User-Data validation
Few more points other than stating the obvious - 1. Look at your
older customers (i.e. who have been with you over say 5 years. Older
doesn’t mean older by age.). If you have created new features for new
users then you ’d have to determine if they apply for the older ones.
Having null values for old customers for the required mew fields is good
example. 2. Some customers are listed as active when they are inactive.
Do you have processes in place to update this? 3. Many data migrations
are LONGGGG overdue to be run. This is to correct data as a bulk
operation. Let’s say you have an insurance business and you received
claims today. Unfortunately, they weren’t processed due to technical
issues. We need to correct these claims in bulk. Many processes like
these are skipped due to which we receive customer complaints. 4. In big
companies, we have also seen duplicate copies of data and so the
inconsistency of data in different pages causes issues to uses. 5.
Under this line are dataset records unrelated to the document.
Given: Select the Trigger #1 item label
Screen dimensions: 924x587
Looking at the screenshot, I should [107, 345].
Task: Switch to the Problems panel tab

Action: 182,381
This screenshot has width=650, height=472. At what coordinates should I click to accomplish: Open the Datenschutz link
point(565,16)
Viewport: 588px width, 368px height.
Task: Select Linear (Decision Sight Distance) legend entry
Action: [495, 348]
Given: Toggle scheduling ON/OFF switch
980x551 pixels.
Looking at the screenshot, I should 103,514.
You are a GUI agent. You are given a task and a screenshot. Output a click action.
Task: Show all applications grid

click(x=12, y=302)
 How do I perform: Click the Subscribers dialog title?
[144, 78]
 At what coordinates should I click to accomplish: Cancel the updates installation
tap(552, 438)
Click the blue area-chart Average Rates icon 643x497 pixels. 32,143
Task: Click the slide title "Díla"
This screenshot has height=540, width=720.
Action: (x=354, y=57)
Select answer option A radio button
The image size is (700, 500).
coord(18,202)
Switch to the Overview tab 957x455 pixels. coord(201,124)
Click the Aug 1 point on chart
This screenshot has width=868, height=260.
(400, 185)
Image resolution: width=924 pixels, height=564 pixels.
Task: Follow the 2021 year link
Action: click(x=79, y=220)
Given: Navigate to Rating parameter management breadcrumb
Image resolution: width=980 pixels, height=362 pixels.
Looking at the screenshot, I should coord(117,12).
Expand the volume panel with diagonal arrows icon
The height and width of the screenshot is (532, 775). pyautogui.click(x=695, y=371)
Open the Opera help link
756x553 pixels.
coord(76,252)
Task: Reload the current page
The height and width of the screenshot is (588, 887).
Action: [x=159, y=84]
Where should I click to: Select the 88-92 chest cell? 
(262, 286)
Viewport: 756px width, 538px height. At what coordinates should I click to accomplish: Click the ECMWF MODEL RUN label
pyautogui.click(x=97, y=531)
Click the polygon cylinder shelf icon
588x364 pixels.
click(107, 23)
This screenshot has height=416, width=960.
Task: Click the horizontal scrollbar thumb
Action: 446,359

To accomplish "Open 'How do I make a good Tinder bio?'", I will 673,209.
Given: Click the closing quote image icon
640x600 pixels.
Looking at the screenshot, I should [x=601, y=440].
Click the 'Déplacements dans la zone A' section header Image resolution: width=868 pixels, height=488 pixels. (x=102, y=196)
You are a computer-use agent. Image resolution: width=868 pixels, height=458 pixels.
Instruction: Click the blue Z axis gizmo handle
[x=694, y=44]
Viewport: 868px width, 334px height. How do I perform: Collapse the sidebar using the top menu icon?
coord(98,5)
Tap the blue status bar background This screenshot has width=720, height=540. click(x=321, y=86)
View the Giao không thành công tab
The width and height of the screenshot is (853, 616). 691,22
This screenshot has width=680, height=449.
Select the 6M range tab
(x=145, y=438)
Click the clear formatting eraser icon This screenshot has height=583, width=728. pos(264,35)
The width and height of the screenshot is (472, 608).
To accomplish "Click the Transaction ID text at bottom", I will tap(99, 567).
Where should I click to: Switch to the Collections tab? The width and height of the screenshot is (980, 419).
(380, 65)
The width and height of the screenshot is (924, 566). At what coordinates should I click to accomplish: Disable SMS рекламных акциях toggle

Customer needs change over time and I have seenthem use existing fields
for other purposes than what they were actually meant for. For instance,
this one time, the customer wanted a new category of users like
identifying their vendor users. Instead of requesting a new type to us,
they added it to the vendor name eg: “
Category/Company based analytics
When the data isn’t correct at the user level, then the category / company level analytics isn’t correct. For instance, let’s say you had 50 users buy “Feraro Rocher” chocolates in the last 7 days but the database shows only 30 then your company analytics are incorrect in the last 7 days! The same logic applies for the other use cases.
Final Thoughts
Whether you use Google Sheets/ SQL server etc, you cannot have the correct analytics when the data at the user level/individual level is incorrect! Data cleanup is required regularly therefore to have proper analytics.